Profiting from waste
GLOBALLY, two million tonnes of untreated wastewater is discharged into waterways each year, according to the United Nations Environment Programme (UNEP)/ UN Habitat .
Similarly, in Jamaica, between 53 and 97 per cent of the organic pollution in the Kingston Harbour was caused by trade effluent and sewage up to April this year, when the National Resources Conservation Regulations (Wastewater and Sludge) were passed.
But companies like Rose Hall Developments Ltd which operates a sewage treatment facility in Montego Bay is helping turn things around. The plant resells treated water to the very hotels on the elegant corridor whose sewage it treats, thereby significantly reducing the amount of effluent it pumps into the sea as waste.
“As a matter of fact, we don’t waste any water,” said manager Cynthia Scott, explaining that the treated effluent is stored in a 40-million gallon lake then resold to the hotels for irrigating their golf courses. A single golf course can use up to 350,000 gallons of water per day, she added, explaining the demand.

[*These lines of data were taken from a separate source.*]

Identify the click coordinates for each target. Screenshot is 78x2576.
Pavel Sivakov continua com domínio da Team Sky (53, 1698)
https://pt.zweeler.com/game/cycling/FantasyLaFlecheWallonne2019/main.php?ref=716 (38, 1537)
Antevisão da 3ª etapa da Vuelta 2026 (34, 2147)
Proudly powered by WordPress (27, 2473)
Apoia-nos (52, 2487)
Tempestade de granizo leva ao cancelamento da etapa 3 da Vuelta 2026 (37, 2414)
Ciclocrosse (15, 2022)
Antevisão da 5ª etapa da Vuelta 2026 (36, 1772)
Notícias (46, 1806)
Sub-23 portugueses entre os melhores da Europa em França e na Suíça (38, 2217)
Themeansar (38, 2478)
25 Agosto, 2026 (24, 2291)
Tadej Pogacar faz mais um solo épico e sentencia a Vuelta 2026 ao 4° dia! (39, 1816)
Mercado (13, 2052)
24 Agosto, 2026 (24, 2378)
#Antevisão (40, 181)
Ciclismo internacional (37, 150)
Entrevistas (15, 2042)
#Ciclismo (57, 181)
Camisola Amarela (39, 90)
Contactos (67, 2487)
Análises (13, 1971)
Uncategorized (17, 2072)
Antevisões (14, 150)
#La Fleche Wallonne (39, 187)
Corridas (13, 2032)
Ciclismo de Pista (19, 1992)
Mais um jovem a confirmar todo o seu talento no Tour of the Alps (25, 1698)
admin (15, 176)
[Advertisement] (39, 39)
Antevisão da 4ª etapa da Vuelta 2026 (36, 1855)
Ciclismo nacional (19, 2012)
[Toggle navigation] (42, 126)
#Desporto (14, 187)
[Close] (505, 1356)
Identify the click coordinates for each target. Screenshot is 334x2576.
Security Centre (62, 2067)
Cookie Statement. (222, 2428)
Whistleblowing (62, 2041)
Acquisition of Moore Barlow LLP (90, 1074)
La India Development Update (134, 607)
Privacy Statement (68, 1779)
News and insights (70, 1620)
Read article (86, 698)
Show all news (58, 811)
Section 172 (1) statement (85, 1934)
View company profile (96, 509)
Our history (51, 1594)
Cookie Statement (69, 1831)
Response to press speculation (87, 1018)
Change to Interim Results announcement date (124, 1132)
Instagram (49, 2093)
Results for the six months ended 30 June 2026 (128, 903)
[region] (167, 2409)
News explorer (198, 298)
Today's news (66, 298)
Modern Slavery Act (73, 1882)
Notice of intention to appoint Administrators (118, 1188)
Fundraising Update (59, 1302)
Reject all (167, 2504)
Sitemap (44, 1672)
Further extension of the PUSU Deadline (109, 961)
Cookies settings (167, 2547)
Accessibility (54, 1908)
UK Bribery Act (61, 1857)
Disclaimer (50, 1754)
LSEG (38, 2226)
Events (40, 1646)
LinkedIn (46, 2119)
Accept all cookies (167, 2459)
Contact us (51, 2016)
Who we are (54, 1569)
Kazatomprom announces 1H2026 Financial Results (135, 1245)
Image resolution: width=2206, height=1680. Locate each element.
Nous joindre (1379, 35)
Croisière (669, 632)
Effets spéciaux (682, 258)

Scott was speaking to a group of journalists from the region who toured the facility as part of a media workshop held in tandem with the Second Global Conference on Land-Ocean Connections (GLOC-2) in the second city at the beginning of the month.
The practice of recycling treated wastewater is a strategy being pushed by UNEP and other bodies dedicated to the preservation of the environment, as it seeks to address water shortages occasioned by drought and other effects of an ever-warming climate.
Civil engineer Stephen Ntifo, who was a participant in the UNEP/Government of Jamaica-organised GLOC-2, called it a “true service”, the value of which impacts human health and quality of life, the environment as well as biodiversity. As such, he advocated for a “long-term sustainable and profitable wastewater service sector in every country”.
Wastewater, he said, which can be domestic, industrial or commercial, agricultural and rural, or urban and non-agricultural, can be used as a fertiliser and soil improver, and can produce bio-gas, a form of renewable energy.
“We need help create a wastewater service sector in every country because the value and benefits far exceed the costs. We need to create and improve existing systems to make it happen – others have done it and are doing it,” he said.
That includes Rose Hall Developments, though on a small scale, with only eight customers to date.
In addition to the liquid part, the facility also recycles the treated sludge from the solid waste, composts it with organic cuttings from the golf courses and uses it as fertiliser in the company’s plant nursery.
She explained that the facility, spread over five acres, can treat over 1.25 million gallons of sewage per day, but is now doing roughly 500,000 since it’s the slow season for hotels.
The untreated sewage begins the process in a phase separator or dewatering unit where non-organic material is filtered out. It then goes to a flow equaliser where two huge tanks balance the pH levels. After that, heavy-duty pumps send the flows to a treatment plant where it is processed using activated nitrates.
Rose Hall Developments, which is owned by the Rollins family, is sited on a former sugar plantation famous for former owner Annie Palmer, the White Witch of Rose Hall, who is said to have killed her husbands and who purportedly haunts the place to this day. Its primary business is commercial and residential real estate development, but it also includes the operation of Rose Hall Great House, hotels and golf courses, an extensive plant nursery, and the sewage treatment plant.
According to Scott, the idea for the treatment plant surfaced around 2000 when a popular hotel arrived in Jamaica. At that time, she explained, there was no central sewage treatment plant in the area, much less any big enough to accommodate large hotels. The older properties, she said, had individual treatment facilities.
“We saw an opportunity and we took it,” Scott said.
It received approvals from the local planning authorities in 2004 and spent an initial US$5 million setting up operations, which it completed by 2007. It later spent an additional US$3 million to increase its capacity.
The benefits to the environment aside, Rose Hall Developments is reaping handsomely from its investments.
“It’s a very profitable business,” Scott boasted. “Sewage treatment is our main job, so the money from reselling [the treated wastewater] is just the gravy.”
“We’re making our loan payments and then some,” she added.
There are benefits to the consumer too, as the rates are 20 per cent less than those charged by the national water and sewage utility provider.
Rose Hall wants to take its conservation efforts even further by using renewables to run the 24-hour “energy intensive” operation, but that is still some way off, according to Scott, who said that it is still doing the requisite research to decide which option fits it best.